O’Brien is portrayed in fashionable contemporary dress, holding a Maltese lapdog. By c.1763, she was the mistress of Frederick St John, 2nd Viscount Bolingbroke (1732–1787). However, there is no evidence to suggest that the portrait was commissioned. Rather, it is thought that Reynolds painted it without a particular buyer in mind, as a means of demonstrating his skills. The portrait is notable for its interplay of light and shadow, particularly in the upper part of the sitter’s body, where the wide brim of the bonnet casts a shadow over her face and bosom. Reynolds rendered with great subtlety the different tones, colours and fabrics of eighteenth-century costume, particularly in the skirt area, where a transparent layer of lace is convincingly and effectively portrayed overlying the quilted material underneath.

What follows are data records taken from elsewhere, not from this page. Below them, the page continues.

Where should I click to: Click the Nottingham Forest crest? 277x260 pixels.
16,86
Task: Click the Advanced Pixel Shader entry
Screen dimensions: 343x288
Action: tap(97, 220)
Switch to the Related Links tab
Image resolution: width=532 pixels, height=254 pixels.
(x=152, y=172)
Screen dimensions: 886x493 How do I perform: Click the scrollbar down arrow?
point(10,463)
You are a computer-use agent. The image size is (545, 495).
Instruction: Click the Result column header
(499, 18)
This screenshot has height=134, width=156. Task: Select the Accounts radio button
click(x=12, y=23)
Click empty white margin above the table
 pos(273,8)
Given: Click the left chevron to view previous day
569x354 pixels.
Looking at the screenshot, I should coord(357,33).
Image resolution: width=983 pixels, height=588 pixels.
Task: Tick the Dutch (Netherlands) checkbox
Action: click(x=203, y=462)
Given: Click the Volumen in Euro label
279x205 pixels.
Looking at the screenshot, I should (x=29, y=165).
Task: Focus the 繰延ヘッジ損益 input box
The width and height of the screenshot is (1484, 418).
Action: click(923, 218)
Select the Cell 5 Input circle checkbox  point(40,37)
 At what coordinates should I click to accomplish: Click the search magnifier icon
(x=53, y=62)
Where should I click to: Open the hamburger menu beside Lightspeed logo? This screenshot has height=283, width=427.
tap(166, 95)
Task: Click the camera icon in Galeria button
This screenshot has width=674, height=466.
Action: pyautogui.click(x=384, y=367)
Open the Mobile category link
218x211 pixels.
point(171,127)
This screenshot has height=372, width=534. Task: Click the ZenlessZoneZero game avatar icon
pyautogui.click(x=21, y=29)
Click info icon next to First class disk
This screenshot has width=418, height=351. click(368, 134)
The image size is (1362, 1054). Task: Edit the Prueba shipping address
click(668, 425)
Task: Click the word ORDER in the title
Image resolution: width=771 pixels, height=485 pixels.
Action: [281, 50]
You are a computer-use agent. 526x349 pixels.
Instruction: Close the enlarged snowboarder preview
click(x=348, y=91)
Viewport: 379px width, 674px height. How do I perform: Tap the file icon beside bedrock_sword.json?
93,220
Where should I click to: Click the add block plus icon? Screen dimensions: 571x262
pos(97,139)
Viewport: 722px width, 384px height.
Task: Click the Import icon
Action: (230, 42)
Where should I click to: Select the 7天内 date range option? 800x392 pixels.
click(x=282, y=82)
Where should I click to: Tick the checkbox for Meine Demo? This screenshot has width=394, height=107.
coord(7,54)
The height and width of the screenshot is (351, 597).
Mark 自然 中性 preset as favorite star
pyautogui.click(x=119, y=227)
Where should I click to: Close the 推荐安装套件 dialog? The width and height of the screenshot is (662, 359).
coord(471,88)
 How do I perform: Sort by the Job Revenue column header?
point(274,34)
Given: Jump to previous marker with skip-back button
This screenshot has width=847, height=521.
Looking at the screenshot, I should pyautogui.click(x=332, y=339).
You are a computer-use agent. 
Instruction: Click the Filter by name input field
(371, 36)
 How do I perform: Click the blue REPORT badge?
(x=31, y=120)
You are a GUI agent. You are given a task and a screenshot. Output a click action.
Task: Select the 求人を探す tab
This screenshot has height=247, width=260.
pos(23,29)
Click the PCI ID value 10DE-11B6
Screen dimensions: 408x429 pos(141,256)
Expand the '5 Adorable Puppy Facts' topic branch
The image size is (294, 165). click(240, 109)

The sitter’s forward-facing pose, in which she directly engages with the viewer, is bold and suggestive. It is thought that Thomas Lawrence may have been inspired by the composition, when developing his similarly-arresting portrait of the Countess of Blessington, a painting now also in the Wallace Collection (P558). Certainly, Reynolds’s portrait was well-known throughout the 18th and 19th centuries, having been engraved on multiple occasions.
The portrait was acquired by the 2nd Marquess of Hertford in 1810.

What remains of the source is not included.